| Mar 01, 2017


Gwen Tobin insists she’s “lost interest in possessions” but admits to still having “boxes and trucks of Star Wars stuff” in her North Crosby home that used to serve as an antique shop she ran with her husband of 56 years, Vince.

“We’re trying to clear out a lot of it,” she said at the Bedford Historical Society’s Open House last Saturday in Glendower Hall. “We have boxes we haven’t opened in 10 years.”

The Tobins have definitely done the circuit, getting up at 4 a.m. for a trip to Kanata or Ottawa or Gananoque to sell at shows.

“I like to buy, my husband did most of the selling,” she joked. “When we first started selling, at the flea market in Smiths Falls, I only had Depression Glass and didn’t do very well.

“But one lady came over and said ‘you have to have more than just Depression Glass because you never know when somebody will come in wanting it and you have to have things for the other people to buy.’”

That’s when she learned to diversify.

And she certainly did learn.

But these days, the shop is officially closed and she only does a few shows here and there. But she still has a lot of items and is prepared to tailor shows to what the organizers request.

“Last year at the show in North Crosby, they asked us to bring tools and kitchen items,” she said. “For this one, Joe Stinson asked for toys and dolls.”

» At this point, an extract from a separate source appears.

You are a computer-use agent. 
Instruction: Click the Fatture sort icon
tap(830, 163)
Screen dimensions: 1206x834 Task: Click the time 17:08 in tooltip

So, along with a couple of boxes of tools and decoys (including one carved by her grandfather), she brought lots of toys and dolls including a large assortment of metal tractors.

But the dolls seemed to get a disproportionate amount of attention, particularly the Barbies.

“I’ve always liked the ‘character’ Barbies,” she said, pointing out the Sonny and Cher, Donnie and Marie, and Brooke Shields editions.

But there were also several others, including the ultra-rare Barbie pregnant with twins, as well as the regular Barbie, Elvis, Wayne Gretzky and G.I. Joes.

“I don’t know if I have favourites,” she said. “And I’m too old to remember when I started collecting dolls.”

How about when she started collecting in general.

“That’s easy,” she said. “When I was born.

“My mother did family trees and the collecting just evolved from that.”